What films or tv programmes are you thinking of?

User09678 · 18/01/2025 06:36

DappledThings · 17/01/2025 23:22

And that relates to the violence you mentioned in your OP how? You're still not giving any examples of anything that's annoyed you. Which is annoying i itself

Fallout was what I had in mind when I wrote the post, of which I couldn't make it beyond the first episode. I had read a review of Dark Matter, the Jennifer Connely one, which said it really needed a bit of whimsy. It did not.

OP posts:
BoldBlueZebra · 18/01/2025 06:41

Needmorelego · 17/01/2025 11:21

This is what a Whimsy is to me 😂

Ha ha ha I was trying to think of films with an excess of small china animals

User09678 · 18/01/2025 06:42

What was that Australian programme with Jamie Dornan in it, and Killing Eve, which I actually liked overall. These are examples of this kinda thing. Maybe I'm too old. I enjoyed Amelie and especially Eternal Sunshine when they came out but I was much younger I think it would really annoy me now. Maybe it's not such a new thing but it seems to have infused itself into almost everything now. It doesn't mix with violence or heavy subject matter. It just feels like an annoying heavily put on affectation and my old brain can't cope with the constant gear changes. Sorry if I've annoyed everyone

OP posts:
MissBattleaxe · 18/01/2025 06:42

There was whimsy in Shakespeare. The porter in Macbeth talking about needing a wee before Duncan's body is found.

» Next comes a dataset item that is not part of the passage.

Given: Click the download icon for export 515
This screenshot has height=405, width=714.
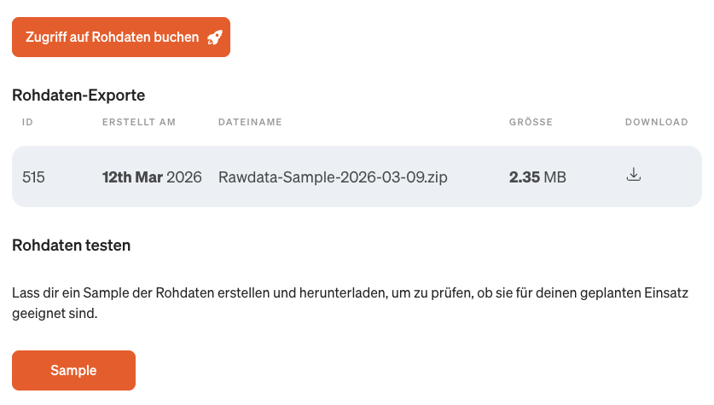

User09678 · 18/01/2025 06:44

MartinCrieffsLemon · 17/01/2025 23:32

Those are a mix of film genres though
Wes Anderson horror films set in dreams
Fantasy/Gothic fantasy

Those are films where you go in know what to expect. I think if you go into a Tim Burton film and expect straight up realism then you're in the wrong film

And none of those are like the OP appears to be referring to

I'll be honest I think Beetlejuice is the only Tim Burton film I've seen - and I love it. It's not got that jarring quality, or the feeling that they're wasting precious screen time, and my time, on someone else's private joke.